Depois da morte do meu pai a minha cabeça parecia um novelo, e não consigo lembrar de muito. O que me lembro são só fragmentos, na sua maioria dignos de um filme de terror. Houve situações por que passei que por enquanto não posso partilhar, um dia quem sabe, farei um filme de suspense e terror .![novelo.jpeg novelo.jpeg]()
Passava muito tempo sozinha no quarto a chorar a morte do meu pai, não me lembro realmente de ter tido o apoio de alguém, até posso ter tido, mas “infelizmente” fui dotada com uma capacidade enorme em associar as palavras que dizem ao que realmente sentem. Por vezes queriam ensinar-me amor com odio no olhar, e isso impedia-me de aprender. Agora sei que só se pode dar aquilo que se tem, e os responsáveis por mim na época também não tinham mais para me dar, porque o que receberam ao longo da sua vida tinha sido muito pouco, e mau.
O que me recordo de bom são, das brincadeiras com os meus irmãos e vizinhos, na oliveira do parque, de brincar na praia, no mar, aventurava-me sempre, nunca me impediam, sentia-me livre, fazia amigos que realmente queriam brincar comigo, e só precisava de voltar para os meus familiares na hora das refeições. Uma outra coisa que eu amava era dançar, mas não me deixavam, porque atrapalhava, porque fazia barulho, segundo “eles”, eu não prestava para dançar, nem cantar. Quando queria dançar, cantar, ou fazer algo que pudesse provocar barulho ou movimentos era censurada, e então ia para o bosque para poder libertar-me um pouco, sempre sozinha.
A minha mãe não admitia que eu fizesse algo que perturbasse o “génio”, o meu irmão mais velho, porque ele, ele sim iria ter um futuro brilhante, pois era responsável, inteligente, etc., etc., etc., não tenho raiva dele, tenho pena deles, porque não tiveram alguém que os salvou ainda.
Se eu um dia os irei ajudar?
Não sei, hoje estou a aprender a ser forte, ainda não estou preparada para essa batalha.
Tive que pensar e agir, de acordo com o que os outros achavam ser o correto aos olhos da sociedade, não interessavam os meus desejos, gostos, interesses, só o dos outros. Depois do meu pai morrer tudo mudou, e percebi que ele era a pessoa que me educava, amava, e ensinava a ser eu mesma, respeitando os outros ao mesmo tempo. Depois da morte descobri uma mãe diferente, passou de alguém calado e reservado, para alguém muito feroz, não sei qual o seu interesse, talvez económico, porque o meu pai lhe proporcionava uma vida muito estável economicamente, então fingia constantemente ser o que não era. Como é possível alguém conseguir viver assim tanto tempo?
Gostava que percebessem que viver de aparências é doentio, e quase me matou.

> [TAREFA]
Transcreva, sem alterações, o trecho do texto sobre a morte do pai que vai de "Depois da morte do" a "pouco, e mau.", ambos incluídos. Os itens apresentados a seguir não são necessários.

> [DADOS FORNECIDOS]
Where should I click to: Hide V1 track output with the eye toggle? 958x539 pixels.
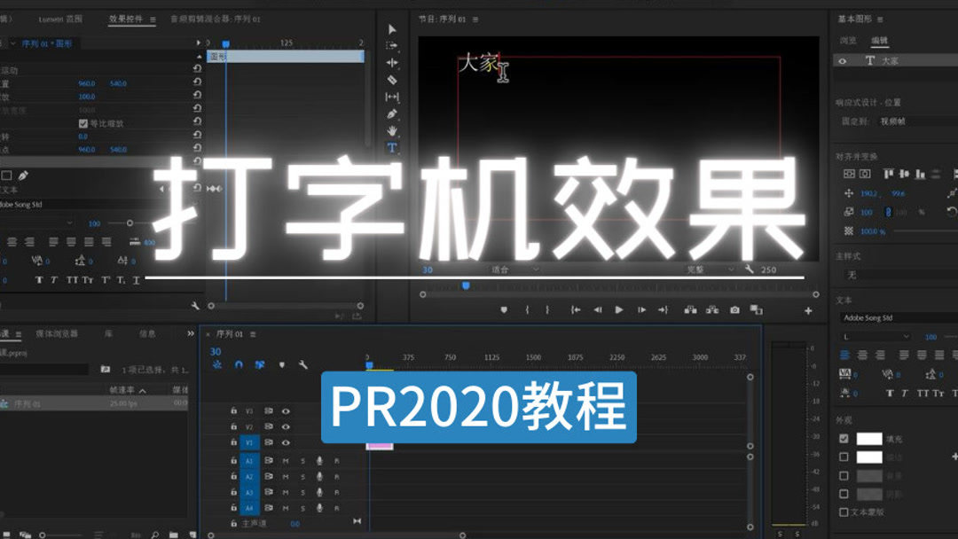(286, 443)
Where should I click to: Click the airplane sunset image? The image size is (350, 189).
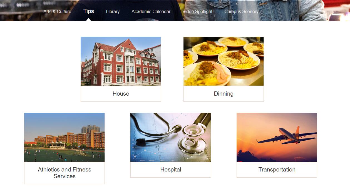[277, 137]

* * *

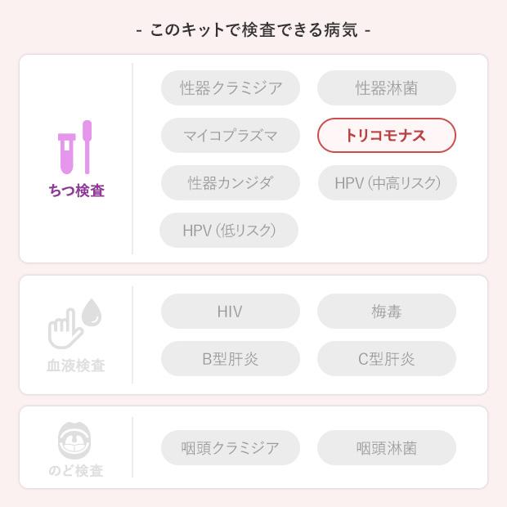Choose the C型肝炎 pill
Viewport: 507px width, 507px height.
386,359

> [ÁREA DE RESPOSTA]
Depois da morte do meu pai a minha cabeça parecia um novelo, e não consigo lembrar de muito. O que me lembro são só fragmentos, na sua maioria dignos de um filme de terror. Houve situações por que passei que por enquanto não posso partilhar, um dia quem sabe, farei um filme de suspense e terror .![novelo.jpeg novelo.jpeg]()
Passava muito tempo sozinha no quarto a chorar a morte do meu pai, não me lembro realmente de ter tido o apoio de alguém, até posso ter tido, mas “infelizmente” fui dotada com uma capacidade enorme em associar as palavras que dizem ao que realmente sentem. Por vezes queriam ensinar-me amor com odio no olhar, e isso impedia-me de aprender. Agora sei que só se pode dar aquilo que se tem, e os responsáveis por mim na época também não tinham mais para me dar, porque o que receberam ao longo da sua vida tinha sido muito pouco, e mau.